§ **Problem set**
A - In the #MEAction update below on medical frailty, what date do the Medicaid work requirements and exemption rules take effect?
B - Reproduce the part of the #MEAction update below that opens with the words containing "We have an important" and closes with "to be revised.".

§ **Passage shown**
↓↓↓
We’re furious: Last-minute changes to defining medical frailty
- #MEAction
- 1 day ago
- 3 min read

We have an important update on #MEAction’s Frail and Furious campaign to protect access to Medicaid coverage for people with ME/CFS and Long COVID.
Last-minute policy shifts by the Trump Administration propose to make the definition of medical frailty more restrictive, and make it more difficult for people to get exemptions from Medicaid work requirements.
#MEAction is responding by pursuing parallel advocacy actions at both the state and the federal level. We will urge states to take all available steps to protect our community’s access to care under the new federal guidelines, while also pushing back that these federal guidelines need to be revised.
The Centers for Medicare & Medicaid Services (CMS), under guidance from HHS, just released an interim final rule to states on how to implement Medicaid work requirements and exemption rules, which take effect January 1, 2027. These CMS guidelines are open for public comment through Jul 31, 2026.
We are reviewing the CMS rule in detail, working with partners, and preparing a strong public response.
Medicaid work requirements will put many in our community at risk of losing their health coverage. Under the rule, individuals 19-64 who are enrolled in their state Medicaid expansion program will lose their health care unless they either work 80 hours per month, or prove they are “medically frail” to receive exemption.
↑↑↑
§ **The data**
↓↓↓
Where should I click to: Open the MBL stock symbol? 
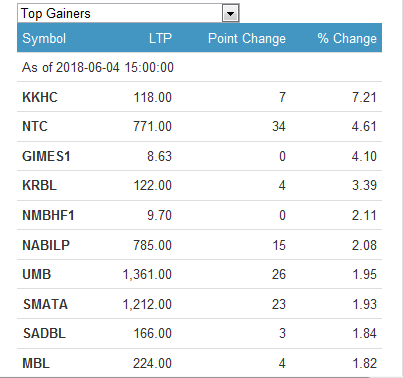click(36, 363)
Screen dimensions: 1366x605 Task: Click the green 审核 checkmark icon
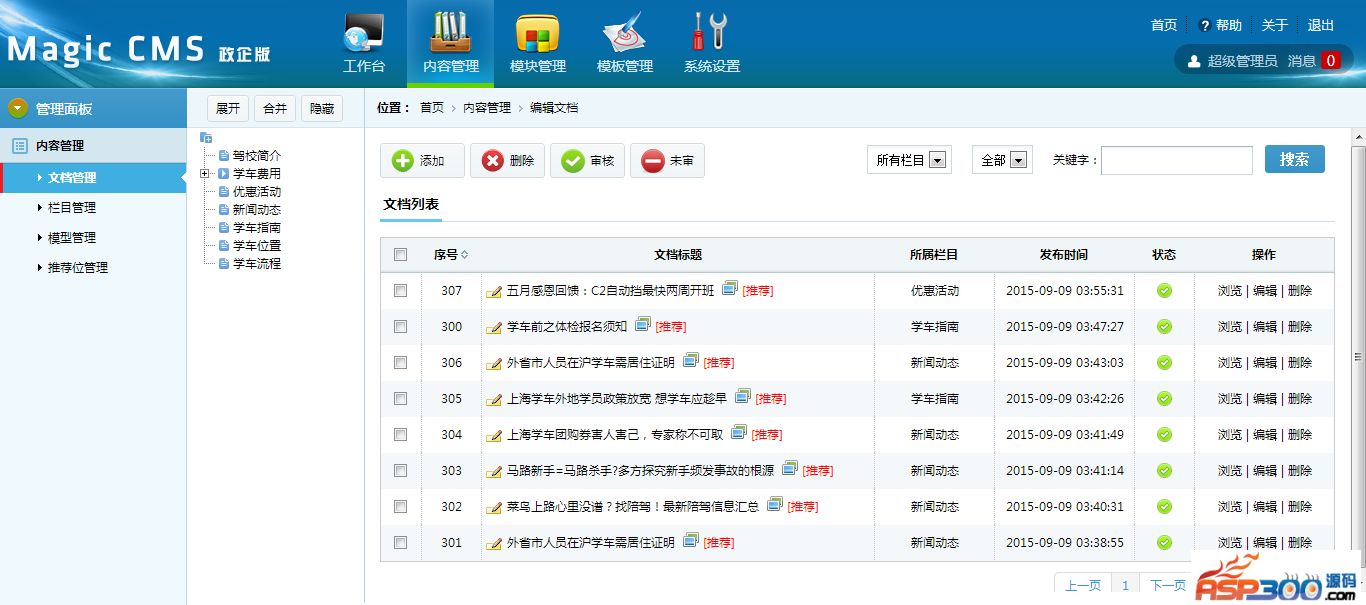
↑↑↑
§ **Answers in order**
A - January 1, 2027.

B -
We have an important update on #MEAction’s Frail and Furious campaign to protect access to Medicaid coverage for people with ME/CFS and Long COVID.
Last-minute policy shifts by the Trump Administration propose to make the definition of medical frailty more restrictive, and make it more difficult for people to get exemptions from Medicaid work requirements.
#MEAction is responding by pursuing parallel advocacy actions at both the state and the federal level. We will urge states to take all available steps to protect our community’s access to care under the new federal guidelines, while also pushing back that these federal guidelines need to be revised.